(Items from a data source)
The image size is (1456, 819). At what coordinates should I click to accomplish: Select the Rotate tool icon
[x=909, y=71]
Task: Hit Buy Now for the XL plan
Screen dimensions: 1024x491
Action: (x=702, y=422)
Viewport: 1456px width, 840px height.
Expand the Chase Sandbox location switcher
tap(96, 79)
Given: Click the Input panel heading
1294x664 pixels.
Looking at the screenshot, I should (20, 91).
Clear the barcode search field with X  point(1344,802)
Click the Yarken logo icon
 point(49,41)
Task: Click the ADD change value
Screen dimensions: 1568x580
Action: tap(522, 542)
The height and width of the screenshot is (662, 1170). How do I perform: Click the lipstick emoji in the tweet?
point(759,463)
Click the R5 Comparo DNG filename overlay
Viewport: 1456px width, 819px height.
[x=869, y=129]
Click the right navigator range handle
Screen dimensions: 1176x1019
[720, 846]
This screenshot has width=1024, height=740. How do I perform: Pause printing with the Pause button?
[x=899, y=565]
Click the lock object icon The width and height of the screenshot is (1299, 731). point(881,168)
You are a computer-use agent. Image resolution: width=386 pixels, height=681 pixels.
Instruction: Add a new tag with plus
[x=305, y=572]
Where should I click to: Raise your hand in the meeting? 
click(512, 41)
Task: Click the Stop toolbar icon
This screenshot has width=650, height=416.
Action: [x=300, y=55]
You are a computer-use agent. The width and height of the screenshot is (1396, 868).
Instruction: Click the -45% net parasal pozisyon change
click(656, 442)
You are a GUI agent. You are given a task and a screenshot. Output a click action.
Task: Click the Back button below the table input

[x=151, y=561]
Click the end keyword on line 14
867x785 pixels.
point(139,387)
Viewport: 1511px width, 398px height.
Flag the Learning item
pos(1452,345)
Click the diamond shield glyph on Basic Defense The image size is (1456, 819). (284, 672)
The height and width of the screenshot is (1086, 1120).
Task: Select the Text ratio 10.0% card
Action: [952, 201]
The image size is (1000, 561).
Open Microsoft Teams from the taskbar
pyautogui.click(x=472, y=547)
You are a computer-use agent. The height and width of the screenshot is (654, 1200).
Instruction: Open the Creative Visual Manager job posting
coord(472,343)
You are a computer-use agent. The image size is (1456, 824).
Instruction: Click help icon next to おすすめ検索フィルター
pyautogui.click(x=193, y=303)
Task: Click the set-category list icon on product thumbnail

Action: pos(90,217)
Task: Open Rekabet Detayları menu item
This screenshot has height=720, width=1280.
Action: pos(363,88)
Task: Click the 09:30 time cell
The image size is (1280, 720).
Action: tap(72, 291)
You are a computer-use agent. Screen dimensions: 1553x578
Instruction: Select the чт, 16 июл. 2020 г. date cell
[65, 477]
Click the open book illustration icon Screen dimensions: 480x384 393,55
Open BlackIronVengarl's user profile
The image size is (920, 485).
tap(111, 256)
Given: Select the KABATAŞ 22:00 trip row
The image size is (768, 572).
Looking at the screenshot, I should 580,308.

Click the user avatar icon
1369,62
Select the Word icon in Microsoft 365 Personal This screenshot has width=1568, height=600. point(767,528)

- _TASK REQUIREMENTS_
Turn every line of the listing above into a numbered list in its original order, leaving out the blank lines.

- _ANSWER IN FULL_
1. The image size is (1456, 819). At what coordinates should I click to accomplish: Select the Rotate tool icon
2. [x=909, y=71]
3. Task: Hit Buy Now for the XL plan
4. Screen dimensions: 1024x491
5. Action: (x=702, y=422)
6. Viewport: 1456px width, 840px height.
7. Expand the Chase Sandbox location switcher
8. tap(96, 79)
9. Given: Click the Input panel heading
10. 1294x664 pixels.
11. Looking at the screenshot, I should (20, 91).
12. Clear the barcode search field with X  point(1344,802)
13. Click the Yarken logo icon
14.  point(49,41)
15. Task: Click the ADD change value
16. Screen dimensions: 1568x580
17. Action: tap(522, 542)
18. The height and width of the screenshot is (662, 1170). How do I perform: Click the lipstick emoji in the tweet?
19. point(759,463)
20. Click the R5 Comparo DNG filename overlay
21. Viewport: 1456px width, 819px height.
22. [x=869, y=129]
23. Click the right navigator range handle
24. Screen dimensions: 1176x1019
25. [720, 846]
26. This screenshot has width=1024, height=740. How do I perform: Pause printing with the Pause button?
27. [x=899, y=565]
28. Click the lock object icon The width and height of the screenshot is (1299, 731). point(881,168)
29. You are a computer-use agent. Image resolution: width=386 pixels, height=681 pixels.
30. Instruction: Add a new tag with plus
31. [x=305, y=572]
32. Where should I click to: Raise your hand in the meeting? 
33. click(512, 41)
34. Task: Click the Stop toolbar icon
35. This screenshot has width=650, height=416.
36. Action: [x=300, y=55]
37. You are a computer-use agent. The width and height of the screenshot is (1396, 868).
38. Instruction: Click the -45% net parasal pozisyon change
39. click(656, 442)
40. You are a GUI agent. You are given a task and a screenshot. Output a click action.
41. Task: Click the Back button below the table input
42. [x=151, y=561]
43. Click the end keyword on line 14
44. 867x785 pixels.
45. point(139,387)
46. Viewport: 1511px width, 398px height.
47. Flag the Learning item
48. pos(1452,345)
49. Click the diamond shield glyph on Basic Defense The image size is (1456, 819). (284, 672)
50. The height and width of the screenshot is (1086, 1120).
51. Task: Select the Text ratio 10.0% card
52. Action: [952, 201]
53. The image size is (1000, 561).
54. Open Microsoft Teams from the taskbar
55. pyautogui.click(x=472, y=547)
56. You are a computer-use agent. The height and width of the screenshot is (654, 1200).
57. Instruction: Open the Creative Visual Manager job posting
58. coord(472,343)
59. You are a computer-use agent. The image size is (1456, 824).
60. Instruction: Click help icon next to おすすめ検索フィルター
61. pyautogui.click(x=193, y=303)
62. Task: Click the set-category list icon on product thumbnail
63. Action: pos(90,217)
64. Task: Open Rekabet Detayları menu item
65. This screenshot has height=720, width=1280.
66. Action: pos(363,88)
67. Task: Click the 09:30 time cell
68. The image size is (1280, 720).
69. Action: tap(72, 291)
70. You are a computer-use agent. Screen dimensions: 1553x578
71. Instruction: Select the чт, 16 июл. 2020 г. date cell
72. [65, 477]
73. Click the open book illustration icon Screen dimensions: 480x384 393,55
74. Open BlackIronVengarl's user profile
75. The image size is (920, 485).
76. tap(111, 256)
77. Given: Select the KABATAŞ 22:00 trip row
78. The image size is (768, 572).
79. Looking at the screenshot, I should 580,308.
80. Click the user avatar icon
81. 1369,62
82. Select the Word icon in Microsoft 365 Personal This screenshot has width=1568, height=600. point(767,528)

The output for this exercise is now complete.